Vous allez certainement me répondre que le point le plus bas est passé et entonner l’air guilleret de la reprise à nos portes. Franchement, nous espérons, nous aussi, et comme les Français, que la crise est dans sa phase terminale et que la reprise pointe à l’horizon. Mais le blocage des crédits se poursuit, les crédits nouveaux accordés aux ménages au mois de mars sont en repli de 27 % sur un an, la contraction étant particulièrement sensible pour les crédits à l’habitat, qui enregistrent un repli de 34 %.
La brutalité de la récession a des conséquences durables et terribles sur l’emploi. Les licenciements ne cesseront de se produire, dans des conditions sociales parfois indignes comme chez Caterpillar. Que faites-vous en la matière ?

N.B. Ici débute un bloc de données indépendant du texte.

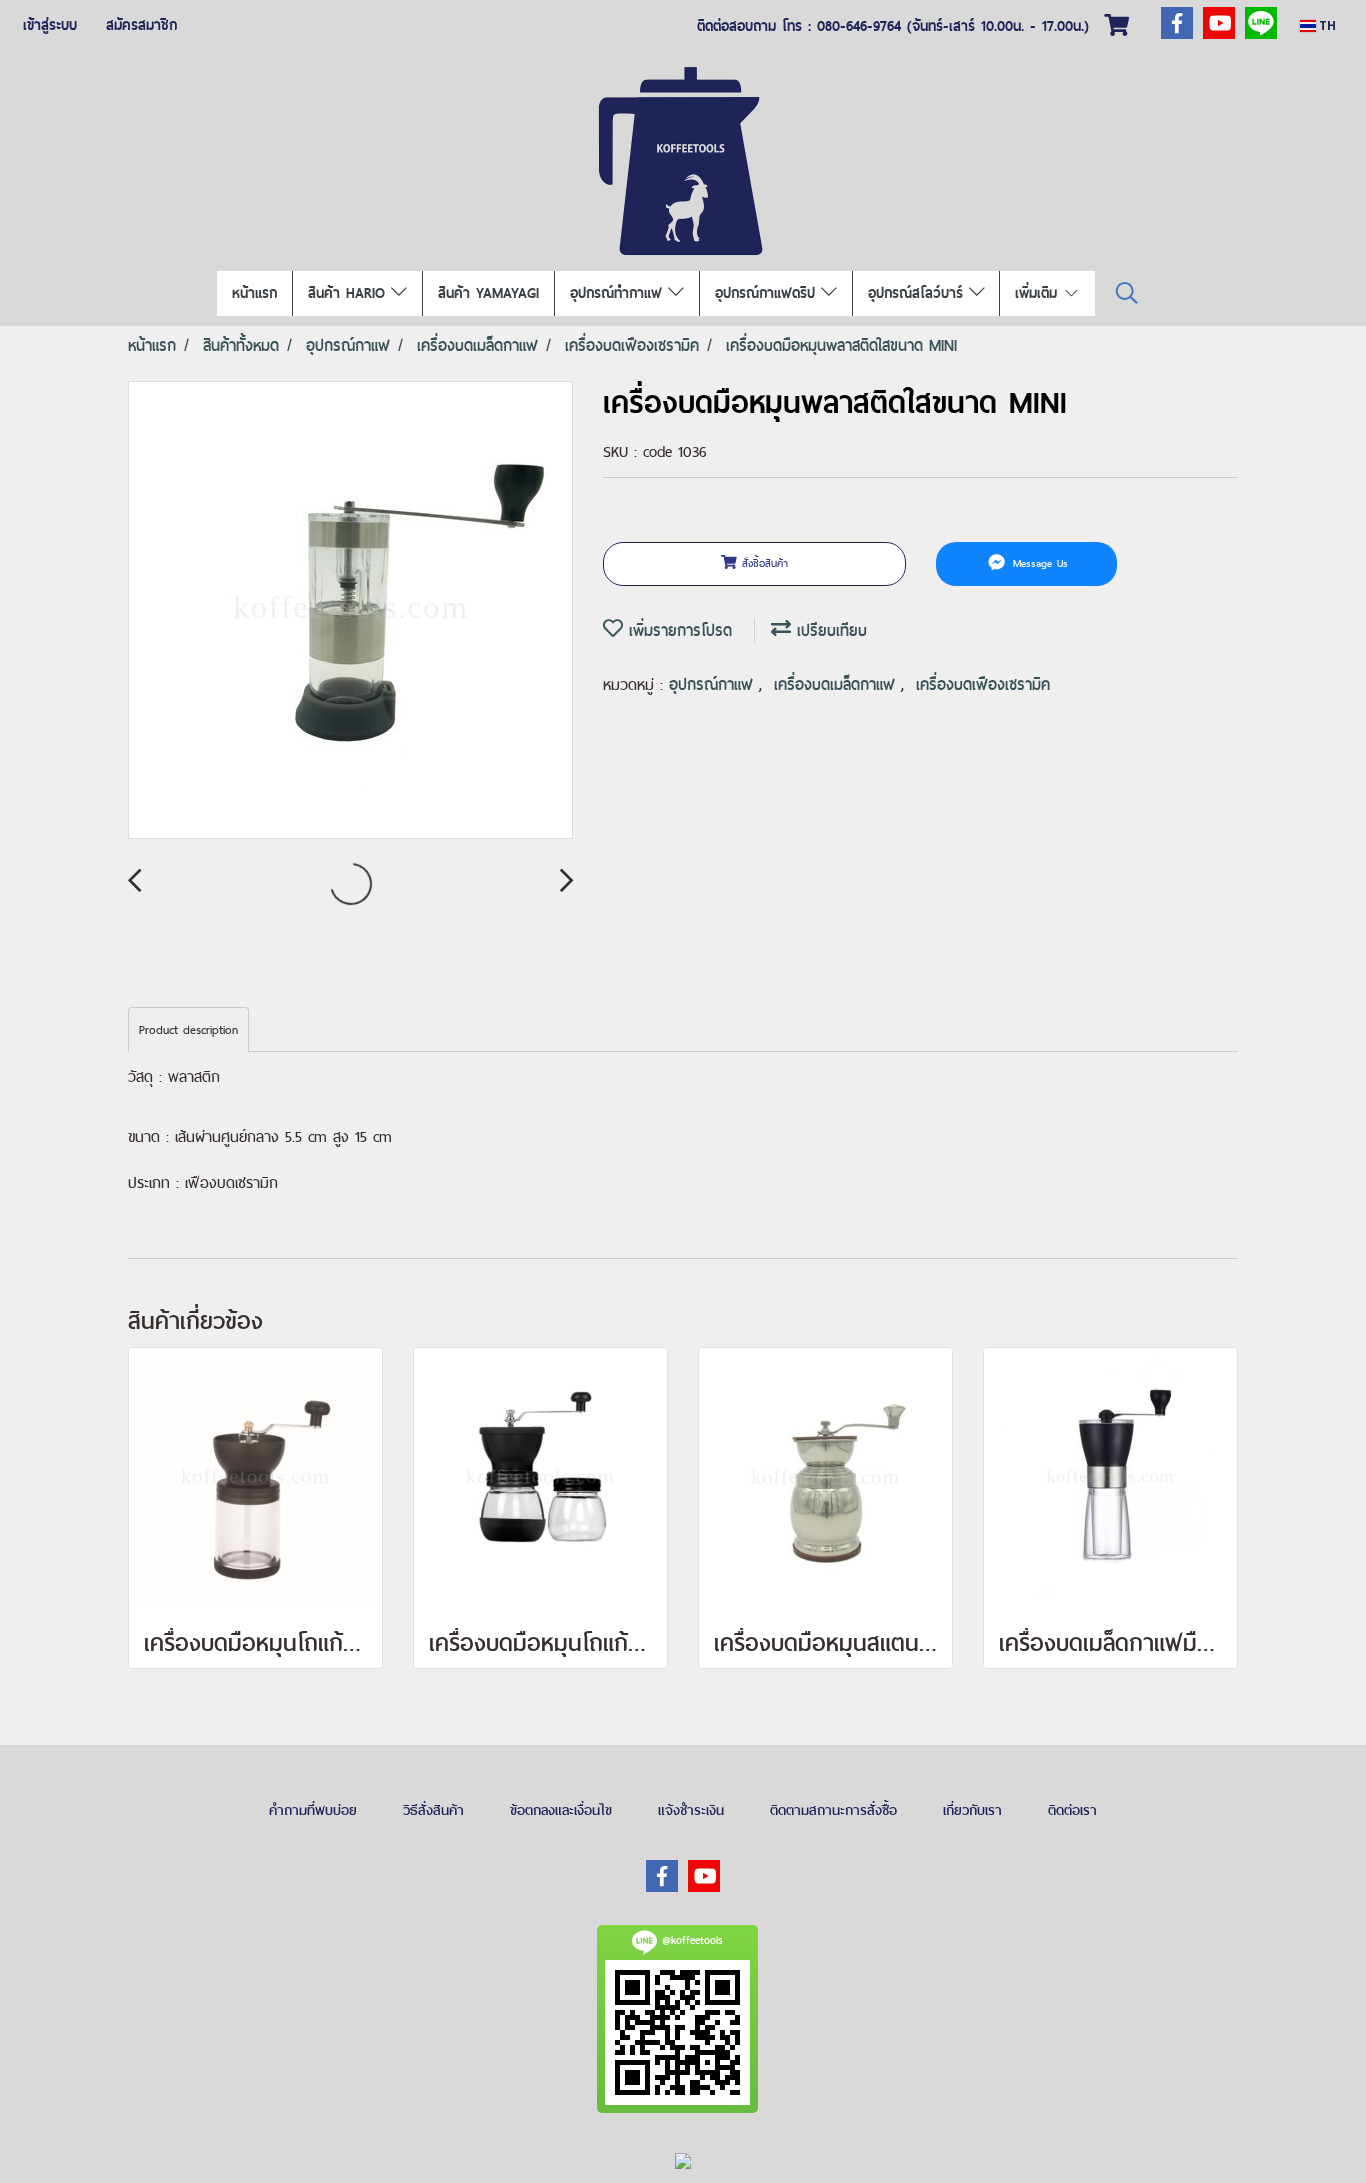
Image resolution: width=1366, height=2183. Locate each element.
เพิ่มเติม (1039, 293)
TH (1326, 25)
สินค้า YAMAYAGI (488, 293)
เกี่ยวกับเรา (972, 1810)
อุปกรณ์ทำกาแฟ (619, 293)
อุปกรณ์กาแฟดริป (768, 293)
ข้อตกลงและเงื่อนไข (561, 1810)
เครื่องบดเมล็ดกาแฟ (837, 684)
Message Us (1038, 563)
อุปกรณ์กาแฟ (714, 684)
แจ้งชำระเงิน (691, 1810)
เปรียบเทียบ (829, 630)
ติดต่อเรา (1072, 1810)
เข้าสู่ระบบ (50, 25)
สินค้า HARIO (349, 293)
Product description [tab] (188, 1030)
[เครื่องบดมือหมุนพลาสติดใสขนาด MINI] (350, 611)
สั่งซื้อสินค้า (762, 563)
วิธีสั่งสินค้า (433, 1810)
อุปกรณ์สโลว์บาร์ (918, 293)
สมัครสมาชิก (141, 25)
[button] (1127, 293)
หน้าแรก (254, 293)
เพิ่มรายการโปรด (677, 630)
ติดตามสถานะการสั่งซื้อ (833, 1810)
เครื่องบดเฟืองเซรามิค (983, 684)
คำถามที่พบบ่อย (313, 1810)
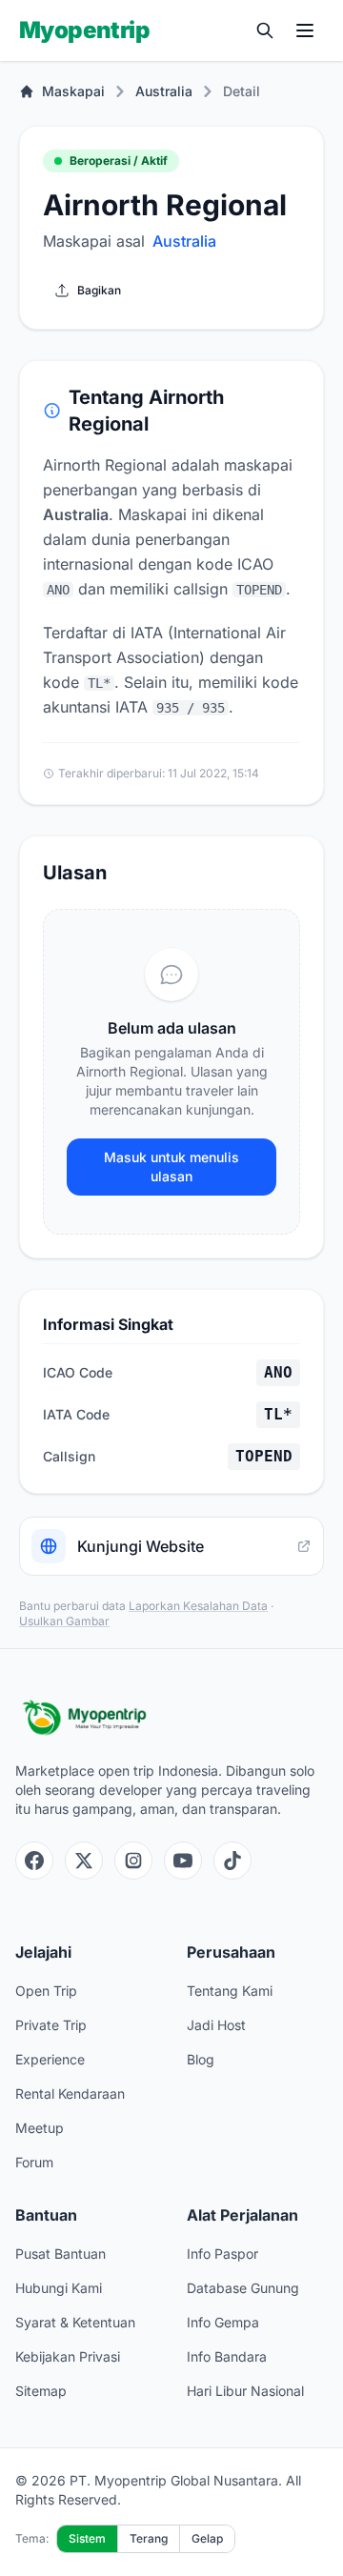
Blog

Dans l’aire urbaine Belfort, Montbéliard, Héricourt, Delle dont je suis un élu et dans le département de la Haute-Saône où les équipementiers sont soumis à la mono-industrie de l’automobile, les difficultés sont importantes : certaines des entreprises parmi Sonas Automotive à Beaucourt, Pyle industries à Servance, Fuinto à Gray, les tréfileries de Conflandey, font l’objet de reprises aléatoires, et toutes subissent un plan social conduisant au licenciement de la moitié du personnel existant.
M. le président. Veuillez conclure, mon cher collègue, vous avez déjà largement dépassé votre temps de parole !
M. Jean-Pierre Sueur. C’est important, monsieur le président !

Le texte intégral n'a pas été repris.